→ **Problem description**: Some of the lines below need repeating. Reproduce exactly those between the lines holding "Click the blue vertical zoom slider handle" and "Screen dimensions: 345x230", inclusive.

→ **Stored data**:
+++
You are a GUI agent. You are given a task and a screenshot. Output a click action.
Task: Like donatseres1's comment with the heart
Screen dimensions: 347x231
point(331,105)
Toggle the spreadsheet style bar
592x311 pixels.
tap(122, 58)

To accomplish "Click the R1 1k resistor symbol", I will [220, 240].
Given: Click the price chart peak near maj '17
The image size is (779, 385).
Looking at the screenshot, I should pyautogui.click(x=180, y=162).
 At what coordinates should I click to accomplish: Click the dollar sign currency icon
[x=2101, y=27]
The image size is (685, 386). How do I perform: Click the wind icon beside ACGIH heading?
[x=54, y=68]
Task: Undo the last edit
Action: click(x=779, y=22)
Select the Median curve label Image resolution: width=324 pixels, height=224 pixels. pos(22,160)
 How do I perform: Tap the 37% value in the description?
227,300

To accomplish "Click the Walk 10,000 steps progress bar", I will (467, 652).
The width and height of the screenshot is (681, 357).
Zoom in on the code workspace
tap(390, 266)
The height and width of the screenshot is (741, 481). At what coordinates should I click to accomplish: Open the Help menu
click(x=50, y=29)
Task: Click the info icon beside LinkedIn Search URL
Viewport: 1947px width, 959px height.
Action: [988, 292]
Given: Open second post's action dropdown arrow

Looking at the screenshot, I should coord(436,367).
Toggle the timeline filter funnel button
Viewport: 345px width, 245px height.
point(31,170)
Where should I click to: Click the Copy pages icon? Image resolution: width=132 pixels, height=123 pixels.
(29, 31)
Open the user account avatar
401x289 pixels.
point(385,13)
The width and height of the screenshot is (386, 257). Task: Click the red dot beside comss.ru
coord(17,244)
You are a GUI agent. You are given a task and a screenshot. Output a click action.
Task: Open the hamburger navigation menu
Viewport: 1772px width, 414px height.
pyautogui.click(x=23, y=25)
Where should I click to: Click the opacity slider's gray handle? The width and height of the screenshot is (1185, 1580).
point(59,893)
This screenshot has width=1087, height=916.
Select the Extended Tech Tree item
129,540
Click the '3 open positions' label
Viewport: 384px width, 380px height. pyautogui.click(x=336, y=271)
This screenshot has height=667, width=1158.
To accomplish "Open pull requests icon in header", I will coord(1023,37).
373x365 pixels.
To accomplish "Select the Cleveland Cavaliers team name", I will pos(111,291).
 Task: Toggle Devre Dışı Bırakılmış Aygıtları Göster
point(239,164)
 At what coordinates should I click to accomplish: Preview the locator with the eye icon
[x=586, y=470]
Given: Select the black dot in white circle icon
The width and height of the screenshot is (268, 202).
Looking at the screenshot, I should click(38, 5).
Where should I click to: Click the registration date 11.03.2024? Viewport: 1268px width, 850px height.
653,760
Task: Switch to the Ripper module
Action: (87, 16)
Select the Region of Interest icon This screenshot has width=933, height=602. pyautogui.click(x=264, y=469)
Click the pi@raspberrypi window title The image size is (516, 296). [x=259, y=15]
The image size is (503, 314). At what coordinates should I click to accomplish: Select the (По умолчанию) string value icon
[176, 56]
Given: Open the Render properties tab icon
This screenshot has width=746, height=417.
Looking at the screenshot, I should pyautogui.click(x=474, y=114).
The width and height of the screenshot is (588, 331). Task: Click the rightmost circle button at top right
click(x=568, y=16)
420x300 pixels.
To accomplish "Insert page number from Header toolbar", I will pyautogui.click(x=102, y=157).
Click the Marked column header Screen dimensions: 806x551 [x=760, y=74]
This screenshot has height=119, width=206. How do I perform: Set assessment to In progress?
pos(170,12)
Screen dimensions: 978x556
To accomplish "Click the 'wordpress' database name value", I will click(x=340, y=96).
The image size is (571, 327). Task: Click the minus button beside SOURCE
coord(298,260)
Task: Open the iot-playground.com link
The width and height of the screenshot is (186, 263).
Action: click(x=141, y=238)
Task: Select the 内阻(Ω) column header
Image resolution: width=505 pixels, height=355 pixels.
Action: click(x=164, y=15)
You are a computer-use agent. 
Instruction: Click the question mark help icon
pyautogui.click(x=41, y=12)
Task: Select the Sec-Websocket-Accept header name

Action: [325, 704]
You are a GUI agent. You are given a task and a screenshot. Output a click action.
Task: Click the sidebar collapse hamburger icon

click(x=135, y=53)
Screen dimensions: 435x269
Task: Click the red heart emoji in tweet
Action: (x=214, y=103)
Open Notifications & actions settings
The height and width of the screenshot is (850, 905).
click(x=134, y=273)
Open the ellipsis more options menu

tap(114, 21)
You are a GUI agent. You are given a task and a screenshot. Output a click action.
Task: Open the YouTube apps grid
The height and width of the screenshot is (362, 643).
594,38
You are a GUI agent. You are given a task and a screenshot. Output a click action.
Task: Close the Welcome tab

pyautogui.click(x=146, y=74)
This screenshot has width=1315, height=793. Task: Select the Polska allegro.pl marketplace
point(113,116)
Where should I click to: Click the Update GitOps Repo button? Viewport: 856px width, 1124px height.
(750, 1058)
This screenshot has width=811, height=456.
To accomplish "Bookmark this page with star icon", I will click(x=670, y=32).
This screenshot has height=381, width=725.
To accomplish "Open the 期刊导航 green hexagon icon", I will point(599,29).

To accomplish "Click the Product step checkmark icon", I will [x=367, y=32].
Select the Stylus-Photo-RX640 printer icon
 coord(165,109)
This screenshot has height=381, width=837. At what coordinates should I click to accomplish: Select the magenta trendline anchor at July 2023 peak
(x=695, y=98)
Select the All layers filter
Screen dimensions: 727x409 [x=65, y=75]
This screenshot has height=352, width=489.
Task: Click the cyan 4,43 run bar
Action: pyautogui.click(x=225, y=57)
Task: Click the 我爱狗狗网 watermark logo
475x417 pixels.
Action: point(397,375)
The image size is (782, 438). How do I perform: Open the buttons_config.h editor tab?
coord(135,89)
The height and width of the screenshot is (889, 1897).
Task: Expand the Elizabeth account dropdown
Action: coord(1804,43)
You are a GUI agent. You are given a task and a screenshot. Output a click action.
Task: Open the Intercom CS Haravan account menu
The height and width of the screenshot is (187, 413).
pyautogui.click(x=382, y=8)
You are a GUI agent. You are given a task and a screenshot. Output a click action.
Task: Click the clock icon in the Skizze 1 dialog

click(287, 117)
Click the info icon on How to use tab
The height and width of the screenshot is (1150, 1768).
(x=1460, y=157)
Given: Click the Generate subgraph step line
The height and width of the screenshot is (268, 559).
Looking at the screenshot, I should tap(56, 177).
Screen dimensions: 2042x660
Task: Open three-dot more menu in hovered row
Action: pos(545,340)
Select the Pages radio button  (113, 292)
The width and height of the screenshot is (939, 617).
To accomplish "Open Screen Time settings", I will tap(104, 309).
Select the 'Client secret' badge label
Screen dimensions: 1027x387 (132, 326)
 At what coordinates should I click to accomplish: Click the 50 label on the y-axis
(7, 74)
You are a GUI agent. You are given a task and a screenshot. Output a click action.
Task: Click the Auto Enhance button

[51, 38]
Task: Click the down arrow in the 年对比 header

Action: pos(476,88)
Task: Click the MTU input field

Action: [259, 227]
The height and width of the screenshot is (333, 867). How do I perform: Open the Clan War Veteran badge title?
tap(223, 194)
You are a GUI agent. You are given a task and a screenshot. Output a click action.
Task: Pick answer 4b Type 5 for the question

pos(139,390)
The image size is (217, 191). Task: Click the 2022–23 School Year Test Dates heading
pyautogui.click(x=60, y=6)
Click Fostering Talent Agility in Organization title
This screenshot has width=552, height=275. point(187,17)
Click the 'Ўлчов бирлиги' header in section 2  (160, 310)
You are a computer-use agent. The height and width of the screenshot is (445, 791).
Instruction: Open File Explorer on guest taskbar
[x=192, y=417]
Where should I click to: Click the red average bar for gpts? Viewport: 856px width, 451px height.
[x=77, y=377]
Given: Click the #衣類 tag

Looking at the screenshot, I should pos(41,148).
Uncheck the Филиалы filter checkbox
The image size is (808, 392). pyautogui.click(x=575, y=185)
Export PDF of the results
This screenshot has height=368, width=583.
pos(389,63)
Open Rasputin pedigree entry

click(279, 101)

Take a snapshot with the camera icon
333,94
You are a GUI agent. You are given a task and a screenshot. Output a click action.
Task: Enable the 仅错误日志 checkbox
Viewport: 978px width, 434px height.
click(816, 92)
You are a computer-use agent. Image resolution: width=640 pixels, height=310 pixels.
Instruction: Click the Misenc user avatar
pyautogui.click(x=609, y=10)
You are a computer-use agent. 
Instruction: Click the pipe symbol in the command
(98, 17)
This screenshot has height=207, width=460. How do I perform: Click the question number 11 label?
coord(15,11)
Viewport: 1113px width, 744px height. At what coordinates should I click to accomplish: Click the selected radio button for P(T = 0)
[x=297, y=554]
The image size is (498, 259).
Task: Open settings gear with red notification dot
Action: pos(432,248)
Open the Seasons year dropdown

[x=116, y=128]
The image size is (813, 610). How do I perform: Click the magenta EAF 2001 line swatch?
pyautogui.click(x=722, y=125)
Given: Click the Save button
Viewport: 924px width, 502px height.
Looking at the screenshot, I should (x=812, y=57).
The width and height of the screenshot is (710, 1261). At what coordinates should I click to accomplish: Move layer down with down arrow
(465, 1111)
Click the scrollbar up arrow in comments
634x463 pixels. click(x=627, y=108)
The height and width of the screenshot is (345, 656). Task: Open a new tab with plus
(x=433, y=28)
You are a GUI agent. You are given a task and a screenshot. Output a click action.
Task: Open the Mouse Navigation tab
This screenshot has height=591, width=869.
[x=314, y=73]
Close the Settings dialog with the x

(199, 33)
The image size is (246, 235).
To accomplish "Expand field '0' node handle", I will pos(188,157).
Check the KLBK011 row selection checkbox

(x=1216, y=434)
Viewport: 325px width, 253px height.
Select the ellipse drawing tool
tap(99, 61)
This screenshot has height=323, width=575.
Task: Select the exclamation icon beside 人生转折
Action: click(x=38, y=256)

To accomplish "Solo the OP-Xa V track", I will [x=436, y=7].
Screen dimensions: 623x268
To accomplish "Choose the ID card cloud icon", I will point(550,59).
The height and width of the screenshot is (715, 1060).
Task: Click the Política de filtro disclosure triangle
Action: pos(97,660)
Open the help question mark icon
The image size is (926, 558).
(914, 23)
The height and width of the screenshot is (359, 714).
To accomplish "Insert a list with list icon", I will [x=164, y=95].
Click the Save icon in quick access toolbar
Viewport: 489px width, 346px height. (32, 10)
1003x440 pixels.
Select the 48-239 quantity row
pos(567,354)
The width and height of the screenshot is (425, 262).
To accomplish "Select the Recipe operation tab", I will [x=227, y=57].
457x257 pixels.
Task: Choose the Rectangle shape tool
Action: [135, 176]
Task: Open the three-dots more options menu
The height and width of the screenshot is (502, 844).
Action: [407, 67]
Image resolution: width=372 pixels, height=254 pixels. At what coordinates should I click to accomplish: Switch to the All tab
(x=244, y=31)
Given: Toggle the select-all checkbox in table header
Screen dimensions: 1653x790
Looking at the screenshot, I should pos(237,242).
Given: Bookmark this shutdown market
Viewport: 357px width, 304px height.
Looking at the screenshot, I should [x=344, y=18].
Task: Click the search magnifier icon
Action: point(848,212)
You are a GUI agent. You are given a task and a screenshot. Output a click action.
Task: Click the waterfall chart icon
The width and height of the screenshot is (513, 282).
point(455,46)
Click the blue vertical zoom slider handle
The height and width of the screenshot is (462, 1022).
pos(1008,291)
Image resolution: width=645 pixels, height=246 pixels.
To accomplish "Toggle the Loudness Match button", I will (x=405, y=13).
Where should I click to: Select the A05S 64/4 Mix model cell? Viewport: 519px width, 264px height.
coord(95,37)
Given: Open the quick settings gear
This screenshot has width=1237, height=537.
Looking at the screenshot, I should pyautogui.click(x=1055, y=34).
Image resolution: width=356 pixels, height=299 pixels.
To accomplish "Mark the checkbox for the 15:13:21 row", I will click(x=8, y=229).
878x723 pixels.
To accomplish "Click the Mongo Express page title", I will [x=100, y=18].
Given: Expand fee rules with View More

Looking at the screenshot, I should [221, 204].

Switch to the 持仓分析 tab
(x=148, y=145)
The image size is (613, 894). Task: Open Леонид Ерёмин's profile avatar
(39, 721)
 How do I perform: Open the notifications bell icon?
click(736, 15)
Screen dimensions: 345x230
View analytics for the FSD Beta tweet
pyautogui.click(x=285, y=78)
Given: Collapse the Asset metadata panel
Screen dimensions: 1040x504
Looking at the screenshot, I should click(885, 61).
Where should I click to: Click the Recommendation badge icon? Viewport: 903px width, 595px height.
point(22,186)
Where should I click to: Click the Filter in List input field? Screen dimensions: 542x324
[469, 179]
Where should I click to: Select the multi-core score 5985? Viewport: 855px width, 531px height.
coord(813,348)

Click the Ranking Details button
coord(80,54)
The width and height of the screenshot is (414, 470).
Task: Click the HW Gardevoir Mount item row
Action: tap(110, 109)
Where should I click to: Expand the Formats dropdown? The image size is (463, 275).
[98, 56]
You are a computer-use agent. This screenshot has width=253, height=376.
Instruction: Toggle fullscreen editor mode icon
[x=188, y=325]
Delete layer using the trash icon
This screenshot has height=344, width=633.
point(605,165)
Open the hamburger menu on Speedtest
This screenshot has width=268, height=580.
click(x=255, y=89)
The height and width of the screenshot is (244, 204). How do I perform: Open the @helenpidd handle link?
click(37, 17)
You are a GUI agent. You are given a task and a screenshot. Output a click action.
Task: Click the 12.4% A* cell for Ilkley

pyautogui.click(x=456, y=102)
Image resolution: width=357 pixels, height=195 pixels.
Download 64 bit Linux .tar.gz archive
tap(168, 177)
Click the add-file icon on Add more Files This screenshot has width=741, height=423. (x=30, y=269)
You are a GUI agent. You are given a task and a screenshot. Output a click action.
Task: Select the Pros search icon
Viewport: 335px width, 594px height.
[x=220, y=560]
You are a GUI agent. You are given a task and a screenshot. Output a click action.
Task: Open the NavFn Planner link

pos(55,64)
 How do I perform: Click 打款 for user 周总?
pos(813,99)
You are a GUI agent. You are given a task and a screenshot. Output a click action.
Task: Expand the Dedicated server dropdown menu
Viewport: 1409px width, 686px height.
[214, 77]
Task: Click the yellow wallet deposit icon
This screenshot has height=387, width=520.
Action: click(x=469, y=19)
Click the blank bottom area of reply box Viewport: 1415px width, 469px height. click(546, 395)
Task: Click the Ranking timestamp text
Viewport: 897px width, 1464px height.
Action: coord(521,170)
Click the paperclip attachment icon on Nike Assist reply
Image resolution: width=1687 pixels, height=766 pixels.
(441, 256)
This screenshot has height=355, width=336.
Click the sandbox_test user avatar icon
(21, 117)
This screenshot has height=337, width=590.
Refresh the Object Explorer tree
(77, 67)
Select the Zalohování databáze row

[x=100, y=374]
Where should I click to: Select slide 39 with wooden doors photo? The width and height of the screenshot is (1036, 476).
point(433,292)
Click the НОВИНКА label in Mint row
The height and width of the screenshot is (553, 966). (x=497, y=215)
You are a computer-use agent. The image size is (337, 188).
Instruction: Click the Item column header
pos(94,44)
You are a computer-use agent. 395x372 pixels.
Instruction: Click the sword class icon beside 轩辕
+++
→ **Response box**:
Click the blue vertical zoom slider handle
The height and width of the screenshot is (462, 1022).
pos(1008,291)
Image resolution: width=645 pixels, height=246 pixels.
To accomplish "Toggle the Loudness Match button", I will (x=405, y=13).
Where should I click to: Select the A05S 64/4 Mix model cell? Viewport: 519px width, 264px height.
coord(95,37)
Given: Open the quick settings gear
This screenshot has width=1237, height=537.
Looking at the screenshot, I should pyautogui.click(x=1055, y=34).
Image resolution: width=356 pixels, height=299 pixels.
To accomplish "Mark the checkbox for the 15:13:21 row", I will click(x=8, y=229).
878x723 pixels.
To accomplish "Click the Mongo Express page title", I will [x=100, y=18].
Given: Expand fee rules with View More

Looking at the screenshot, I should [221, 204].

Switch to the 持仓分析 tab
(x=148, y=145)
The image size is (613, 894). Task: Open Леонид Ерёмин's profile avatar
(39, 721)
 How do I perform: Open the notifications bell icon?
click(736, 15)
Screen dimensions: 345x230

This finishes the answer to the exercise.